Schulerweiterung Hochbau an KGS Großefehn beginnt
Einige Monate hatte sich der Baustart verzögert. Nun aber beginnt der Hochbau beim derzeit größten Fehntjer Projekt. Gebaut wird auch an anderen Stellen.
Großefehn - Ab jetzt geht es in die Höhe: Immer sichtbarer werden die Fortschritte beim Anbau der neuen Klassenräume an die KGS Großefehn.

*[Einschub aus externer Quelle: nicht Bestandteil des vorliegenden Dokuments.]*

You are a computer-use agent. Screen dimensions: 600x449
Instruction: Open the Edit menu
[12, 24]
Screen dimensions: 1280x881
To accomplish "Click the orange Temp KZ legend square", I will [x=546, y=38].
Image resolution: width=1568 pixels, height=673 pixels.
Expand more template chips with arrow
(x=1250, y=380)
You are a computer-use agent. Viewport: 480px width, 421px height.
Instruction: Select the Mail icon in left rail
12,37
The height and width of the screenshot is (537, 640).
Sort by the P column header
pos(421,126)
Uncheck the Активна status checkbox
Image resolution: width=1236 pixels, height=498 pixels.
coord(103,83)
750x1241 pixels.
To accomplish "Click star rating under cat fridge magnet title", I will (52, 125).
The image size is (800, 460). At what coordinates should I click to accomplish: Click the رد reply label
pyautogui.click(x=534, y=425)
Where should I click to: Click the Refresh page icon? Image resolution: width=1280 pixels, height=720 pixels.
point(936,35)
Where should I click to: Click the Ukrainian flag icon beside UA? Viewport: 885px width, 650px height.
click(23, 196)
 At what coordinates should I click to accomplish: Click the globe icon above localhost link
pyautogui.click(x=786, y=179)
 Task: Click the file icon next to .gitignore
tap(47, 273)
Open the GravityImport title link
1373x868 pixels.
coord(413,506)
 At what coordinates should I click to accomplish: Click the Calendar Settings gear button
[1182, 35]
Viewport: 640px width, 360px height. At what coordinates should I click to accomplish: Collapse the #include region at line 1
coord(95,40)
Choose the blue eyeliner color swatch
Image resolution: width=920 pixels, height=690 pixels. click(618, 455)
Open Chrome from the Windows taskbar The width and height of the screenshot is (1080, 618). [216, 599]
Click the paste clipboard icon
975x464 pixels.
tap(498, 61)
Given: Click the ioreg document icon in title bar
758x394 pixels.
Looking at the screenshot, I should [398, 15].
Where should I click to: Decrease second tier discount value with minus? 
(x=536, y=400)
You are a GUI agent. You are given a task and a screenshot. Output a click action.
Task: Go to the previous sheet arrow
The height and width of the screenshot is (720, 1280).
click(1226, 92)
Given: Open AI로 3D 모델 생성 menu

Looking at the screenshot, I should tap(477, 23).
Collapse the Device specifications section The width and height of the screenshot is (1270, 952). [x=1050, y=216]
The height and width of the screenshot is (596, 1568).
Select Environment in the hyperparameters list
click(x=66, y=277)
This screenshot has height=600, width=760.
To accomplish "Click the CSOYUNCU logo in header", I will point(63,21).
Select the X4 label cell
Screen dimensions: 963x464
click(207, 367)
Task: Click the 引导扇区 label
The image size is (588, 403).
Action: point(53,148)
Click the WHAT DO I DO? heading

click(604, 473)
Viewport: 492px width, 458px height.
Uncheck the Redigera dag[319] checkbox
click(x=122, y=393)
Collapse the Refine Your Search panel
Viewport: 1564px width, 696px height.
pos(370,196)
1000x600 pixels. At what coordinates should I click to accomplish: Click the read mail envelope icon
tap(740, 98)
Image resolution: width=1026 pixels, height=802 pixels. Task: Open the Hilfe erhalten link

Bürgermeister Erwin Adams zeigte sich in einem Pressegespräch erfreut darüber, dass es mit dem momentan größten Bauprojekt der Gemeinde weitergeht. „Der Kran steht.“
Bereits seit ein paar Wochen laufen die Erdarbeiten für den Anbau. Das Gelände wurde planiert, die Gruben für die Fundamente ausgehoben. Demnächst wird mit dem Hochbau begonnen. Rund 4,5 Millionen Euro investiert die Gemeinde Großefehn in den Anbau, in dem auf drei Etagen zwölf Klassenräume untergebracht werden sollen. Hinzu kommen ein EDV-Raum, zwei Beratungsräume und Sanitärräume. Mit dieser Erweiterung trägt die Gemeinde Großefehn der zunehmenden Beliebtheit ihrer einzigen weiterführenden Schule Rechnung.
Investitionen auch in Grundschulen
Bis zum Sommer 2024 sollen die Bauarbeiten beendet sein. Nach den Sommerferien im kommenden Jahr werden die Fehntjer Schüler den Anbau erobern. Es sah allerdings nicht immer danach aus, dass der Zeitplan eingehalten werden könnte. Denn ursprünglich sollte mit den vorbereitenden Erdarbeiten deutlich früher begonnen werden.
Schon im Frühjahr vergangenen Jahres hätten die Erdarbeiten zwischen Schule und Busbahnhof beginnen sollen. Doch im Dezember war dort immer noch nichts geschehen. Aufwendige Prüf- und Genehmigungsverfahren hatten den Baustart verhindert.
Die KGS Großefehn ist zwar die größte Baustelle der Gemeinde, aber nicht die einzige. Hand angelegt wird nun auch an der Grundschule Strackholt, wie Günther Siefken, Leiter der Fachgruppe Bautechnik, im Pressegespräch sagte. Dort wird in den Sommerferien ein Mini-Bolzplatz entstehen.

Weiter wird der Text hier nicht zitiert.